Start of Excerpted data

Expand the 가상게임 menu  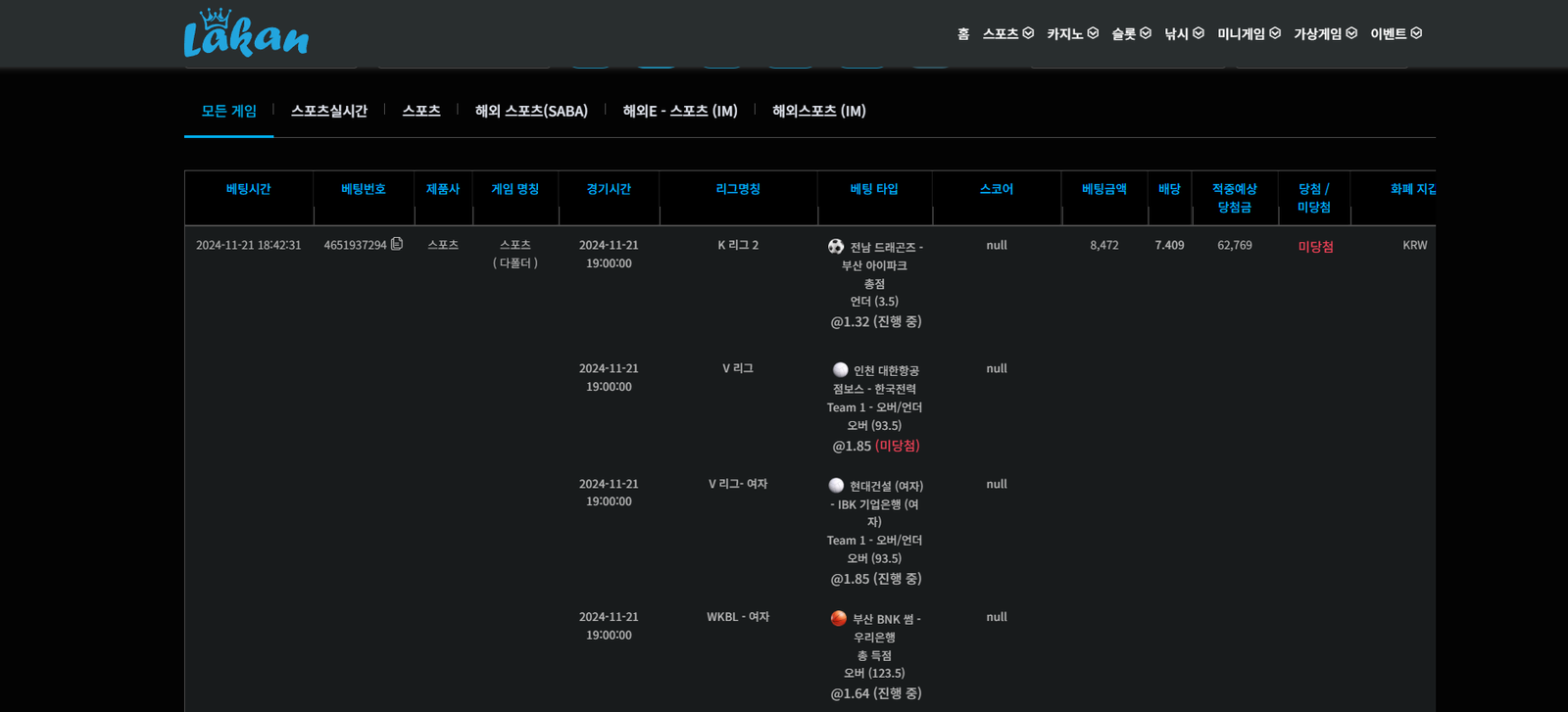click(1325, 33)
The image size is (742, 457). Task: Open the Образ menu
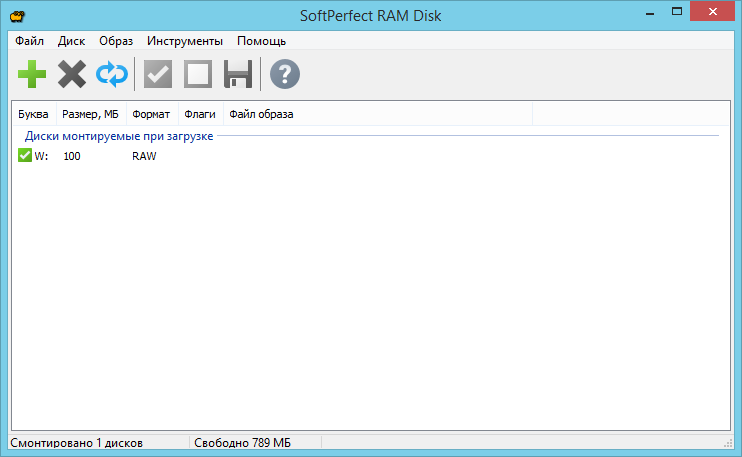[x=116, y=41]

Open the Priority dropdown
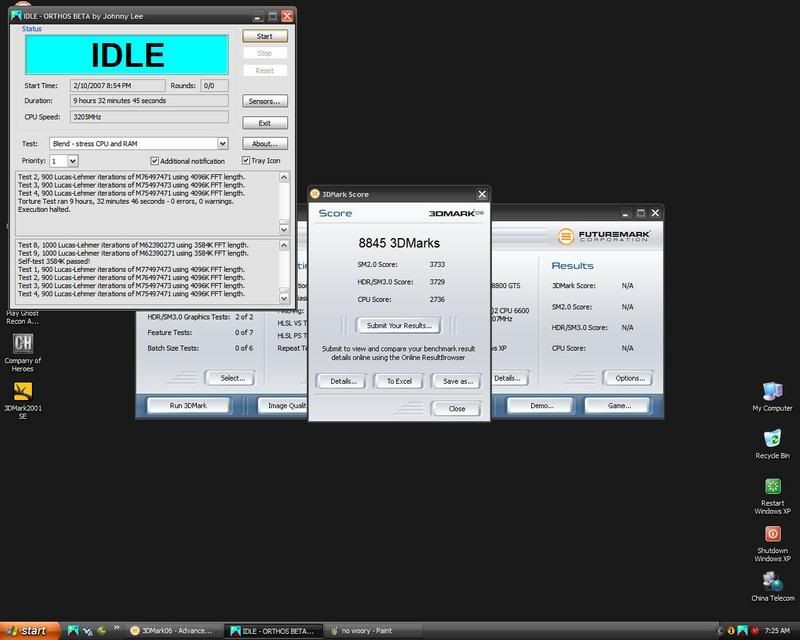tap(72, 161)
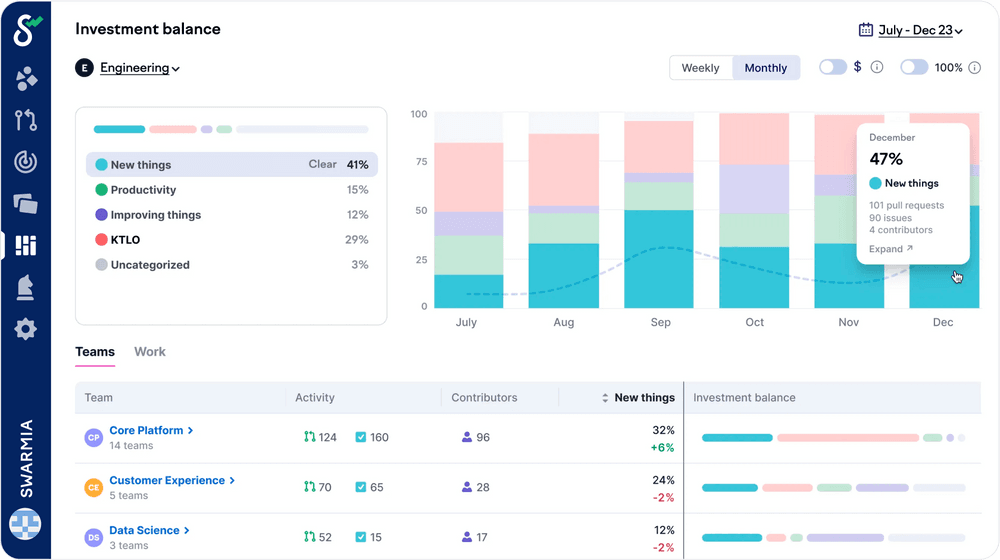Open the chess knight strategy sidebar icon
Screen dimensions: 1000x560
[x=26, y=287]
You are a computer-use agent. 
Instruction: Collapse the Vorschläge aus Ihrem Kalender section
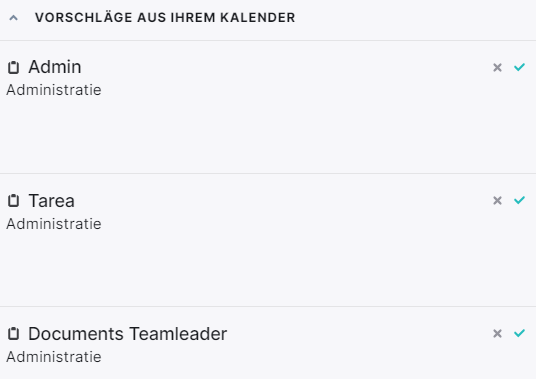pyautogui.click(x=13, y=18)
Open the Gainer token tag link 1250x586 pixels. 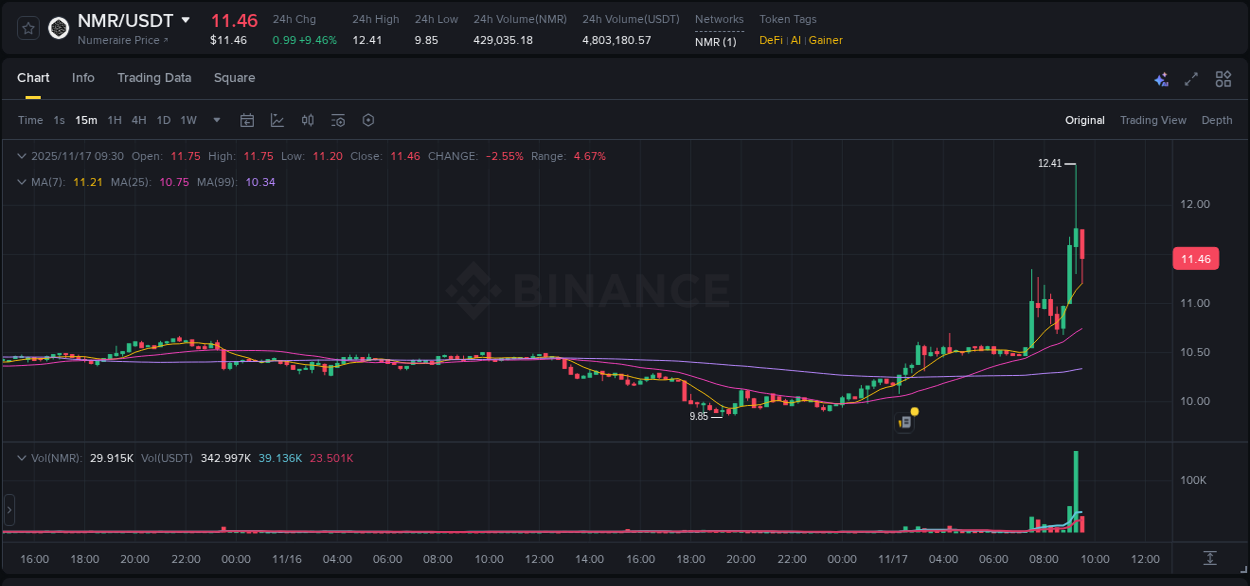(x=825, y=40)
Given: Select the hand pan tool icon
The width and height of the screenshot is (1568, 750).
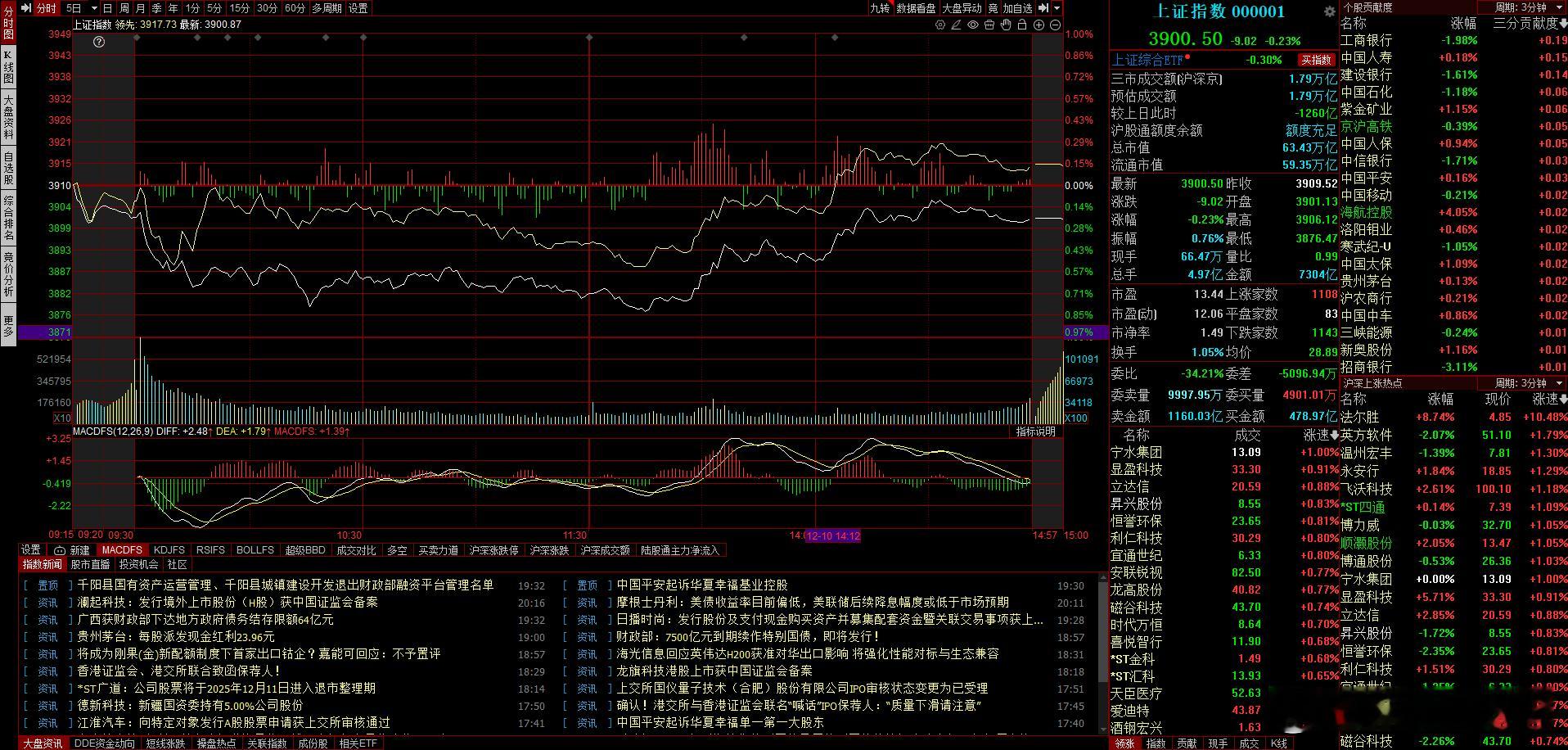Looking at the screenshot, I should click(x=1006, y=25).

End of Excerpted data

Copy the entries above exactly from the line with "Given: Select the hand pan tool icon" down to their last line, both ends included. Do not copy any pictures.

Given: Select the hand pan tool icon
The width and height of the screenshot is (1568, 750).
Looking at the screenshot, I should click(x=1006, y=25).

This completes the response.